• Instructions to follow: Transcribe all the entries that follow, leaving nothing out.

• Records shown:
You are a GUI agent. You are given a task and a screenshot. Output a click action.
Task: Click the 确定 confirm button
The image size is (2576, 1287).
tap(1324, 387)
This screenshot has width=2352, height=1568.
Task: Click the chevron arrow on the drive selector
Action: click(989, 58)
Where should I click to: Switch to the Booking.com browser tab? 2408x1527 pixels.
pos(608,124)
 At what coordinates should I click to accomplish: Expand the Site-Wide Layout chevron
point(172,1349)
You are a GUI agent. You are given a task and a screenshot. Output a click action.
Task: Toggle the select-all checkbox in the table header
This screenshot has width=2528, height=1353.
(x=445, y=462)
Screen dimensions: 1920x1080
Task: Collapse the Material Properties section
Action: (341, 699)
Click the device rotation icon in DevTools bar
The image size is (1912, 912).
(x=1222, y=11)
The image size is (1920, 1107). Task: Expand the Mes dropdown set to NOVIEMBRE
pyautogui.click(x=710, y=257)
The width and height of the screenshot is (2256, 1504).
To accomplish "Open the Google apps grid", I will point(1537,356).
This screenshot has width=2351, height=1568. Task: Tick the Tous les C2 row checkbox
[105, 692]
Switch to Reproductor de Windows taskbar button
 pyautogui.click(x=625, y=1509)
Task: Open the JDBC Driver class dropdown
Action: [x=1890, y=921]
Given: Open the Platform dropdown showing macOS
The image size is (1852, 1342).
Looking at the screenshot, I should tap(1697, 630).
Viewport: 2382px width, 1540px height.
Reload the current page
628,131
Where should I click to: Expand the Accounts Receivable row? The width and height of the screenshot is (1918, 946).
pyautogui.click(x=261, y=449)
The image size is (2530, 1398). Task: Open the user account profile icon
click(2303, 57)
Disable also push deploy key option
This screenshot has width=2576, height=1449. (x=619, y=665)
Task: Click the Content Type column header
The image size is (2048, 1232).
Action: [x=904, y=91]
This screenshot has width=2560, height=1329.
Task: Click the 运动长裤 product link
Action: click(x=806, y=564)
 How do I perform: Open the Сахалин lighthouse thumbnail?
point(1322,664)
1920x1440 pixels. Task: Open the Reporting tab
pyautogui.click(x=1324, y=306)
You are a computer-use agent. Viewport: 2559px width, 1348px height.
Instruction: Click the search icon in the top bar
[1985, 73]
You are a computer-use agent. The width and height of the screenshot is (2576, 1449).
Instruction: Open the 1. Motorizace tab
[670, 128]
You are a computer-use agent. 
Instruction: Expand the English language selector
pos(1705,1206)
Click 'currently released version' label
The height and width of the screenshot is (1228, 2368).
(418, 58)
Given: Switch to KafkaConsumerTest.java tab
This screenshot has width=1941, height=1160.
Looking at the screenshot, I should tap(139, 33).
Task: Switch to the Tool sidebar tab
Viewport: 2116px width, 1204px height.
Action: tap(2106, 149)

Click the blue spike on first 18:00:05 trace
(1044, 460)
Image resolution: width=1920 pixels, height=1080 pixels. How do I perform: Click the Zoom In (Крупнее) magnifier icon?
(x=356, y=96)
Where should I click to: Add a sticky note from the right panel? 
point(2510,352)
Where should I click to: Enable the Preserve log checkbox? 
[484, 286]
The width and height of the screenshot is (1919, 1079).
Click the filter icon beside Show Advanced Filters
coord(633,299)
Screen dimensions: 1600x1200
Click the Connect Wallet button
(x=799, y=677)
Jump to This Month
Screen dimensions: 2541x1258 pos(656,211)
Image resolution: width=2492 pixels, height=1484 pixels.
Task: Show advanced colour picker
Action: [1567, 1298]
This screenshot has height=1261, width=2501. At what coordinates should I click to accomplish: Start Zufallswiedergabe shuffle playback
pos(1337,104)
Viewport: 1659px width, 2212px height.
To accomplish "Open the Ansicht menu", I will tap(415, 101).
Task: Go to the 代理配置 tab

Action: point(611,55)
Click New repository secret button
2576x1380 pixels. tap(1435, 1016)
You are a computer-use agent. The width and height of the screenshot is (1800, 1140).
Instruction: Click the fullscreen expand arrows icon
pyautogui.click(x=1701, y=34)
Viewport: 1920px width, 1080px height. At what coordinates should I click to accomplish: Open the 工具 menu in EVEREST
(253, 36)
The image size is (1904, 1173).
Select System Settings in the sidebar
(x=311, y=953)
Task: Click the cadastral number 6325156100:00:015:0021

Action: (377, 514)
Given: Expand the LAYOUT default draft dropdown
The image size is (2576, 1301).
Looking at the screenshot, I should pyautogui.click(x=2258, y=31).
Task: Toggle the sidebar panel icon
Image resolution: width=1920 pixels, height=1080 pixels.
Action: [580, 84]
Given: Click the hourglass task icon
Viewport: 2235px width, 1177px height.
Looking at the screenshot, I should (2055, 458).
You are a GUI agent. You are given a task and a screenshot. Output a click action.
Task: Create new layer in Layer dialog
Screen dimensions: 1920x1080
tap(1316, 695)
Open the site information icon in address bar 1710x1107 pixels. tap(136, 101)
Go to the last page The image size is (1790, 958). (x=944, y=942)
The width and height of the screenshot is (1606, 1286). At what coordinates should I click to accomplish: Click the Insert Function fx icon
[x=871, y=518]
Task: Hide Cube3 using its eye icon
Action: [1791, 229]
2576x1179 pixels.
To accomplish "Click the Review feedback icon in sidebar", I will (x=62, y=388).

• Result of this task:
You are a GUI agent. You are given a task and a screenshot. Output a click action.
Task: Click the 确定 confirm button
The image size is (2576, 1287).
tap(1324, 387)
This screenshot has width=2352, height=1568.
Task: Click the chevron arrow on the drive selector
Action: click(989, 58)
Where should I click to: Switch to the Booking.com browser tab? 2408x1527 pixels.
pos(608,124)
 At what coordinates should I click to accomplish: Expand the Site-Wide Layout chevron
point(172,1349)
You are a GUI agent. You are given a task and a screenshot. Output a click action.
Task: Toggle the select-all checkbox in the table header
This screenshot has width=2528, height=1353.
(x=445, y=462)
Screen dimensions: 1920x1080
Task: Collapse the Material Properties section
Action: (341, 699)
Click the device rotation icon in DevTools bar
The image size is (1912, 912).
(x=1222, y=11)
The image size is (1920, 1107). Task: Expand the Mes dropdown set to NOVIEMBRE
pyautogui.click(x=710, y=257)
The width and height of the screenshot is (2256, 1504).
To accomplish "Open the Google apps grid", I will point(1537,356).
This screenshot has width=2351, height=1568. Task: Tick the Tous les C2 row checkbox
[105, 692]
Switch to Reproductor de Windows taskbar button
 pyautogui.click(x=625, y=1509)
Task: Open the JDBC Driver class dropdown
Action: [x=1890, y=921]
Given: Open the Platform dropdown showing macOS
The image size is (1852, 1342).
Looking at the screenshot, I should tap(1697, 630).
Viewport: 2382px width, 1540px height.
Reload the current page
628,131
Where should I click to: Expand the Accounts Receivable row? The width and height of the screenshot is (1918, 946).
pyautogui.click(x=261, y=449)
The image size is (2530, 1398). Task: Open the user account profile icon
click(2303, 57)
Disable also push deploy key option
This screenshot has width=2576, height=1449. (x=619, y=665)
Task: Click the Content Type column header
The image size is (2048, 1232).
Action: [x=904, y=91]
This screenshot has width=2560, height=1329.
Task: Click the 运动长裤 product link
Action: click(x=806, y=564)
 How do I perform: Open the Сахалин lighthouse thumbnail?
point(1322,664)
1920x1440 pixels. Task: Open the Reporting tab
pyautogui.click(x=1324, y=306)
You are a computer-use agent. Viewport: 2559px width, 1348px height.
Instruction: Click the search icon in the top bar
[1985, 73]
You are a computer-use agent. The width and height of the screenshot is (2576, 1449).
Instruction: Open the 1. Motorizace tab
[670, 128]
You are a computer-use agent. 
Instruction: Expand the English language selector
pos(1705,1206)
Click 'currently released version' label
The height and width of the screenshot is (1228, 2368).
(418, 58)
Given: Switch to KafkaConsumerTest.java tab
This screenshot has width=1941, height=1160.
Looking at the screenshot, I should tap(139, 33).
Task: Switch to the Tool sidebar tab
Viewport: 2116px width, 1204px height.
Action: tap(2106, 149)

Click the blue spike on first 18:00:05 trace
(1044, 460)
Image resolution: width=1920 pixels, height=1080 pixels. How do I perform: Click the Zoom In (Крупнее) magnifier icon?
(x=356, y=96)
Where should I click to: Add a sticky note from the right panel? 
point(2510,352)
Where should I click to: Enable the Preserve log checkbox? 
[484, 286]
The width and height of the screenshot is (1919, 1079).
Click the filter icon beside Show Advanced Filters
coord(633,299)
Screen dimensions: 1600x1200
Click the Connect Wallet button
(x=799, y=677)
Jump to This Month
Screen dimensions: 2541x1258 pos(656,211)
Image resolution: width=2492 pixels, height=1484 pixels.
Task: Show advanced colour picker
Action: [1567, 1298]
This screenshot has height=1261, width=2501. At what coordinates should I click to accomplish: Start Zufallswiedergabe shuffle playback
pos(1337,104)
Viewport: 1659px width, 2212px height.
To accomplish "Open the Ansicht menu", I will tap(415, 101).
Task: Go to the 代理配置 tab

Action: point(611,55)
Click New repository secret button
2576x1380 pixels. tap(1435, 1016)
You are a computer-use agent. The width and height of the screenshot is (1800, 1140).
Instruction: Click the fullscreen expand arrows icon
pyautogui.click(x=1701, y=34)
Viewport: 1920px width, 1080px height. At what coordinates should I click to accomplish: Open the 工具 menu in EVEREST
(253, 36)
The image size is (1904, 1173).
Select System Settings in the sidebar
(x=311, y=953)
Task: Click the cadastral number 6325156100:00:015:0021

Action: (377, 514)
Given: Expand the LAYOUT default draft dropdown
The image size is (2576, 1301).
Looking at the screenshot, I should pyautogui.click(x=2258, y=31).
Task: Toggle the sidebar panel icon
Image resolution: width=1920 pixels, height=1080 pixels.
Action: [580, 84]
Given: Click the hourglass task icon
Viewport: 2235px width, 1177px height.
Looking at the screenshot, I should (2055, 458).
You are a GUI agent. You are given a task and a screenshot. Output a click action.
Task: Create new layer in Layer dialog
Screen dimensions: 1920x1080
tap(1316, 695)
Open the site information icon in address bar 1710x1107 pixels. tap(136, 101)
Go to the last page The image size is (1790, 958). (x=944, y=942)
The width and height of the screenshot is (1606, 1286). At what coordinates should I click to accomplish: Click the Insert Function fx icon
[x=871, y=518]
Task: Hide Cube3 using its eye icon
Action: [1791, 229]
2576x1179 pixels.
To accomplish "Click the Review feedback icon in sidebar", I will (x=62, y=388).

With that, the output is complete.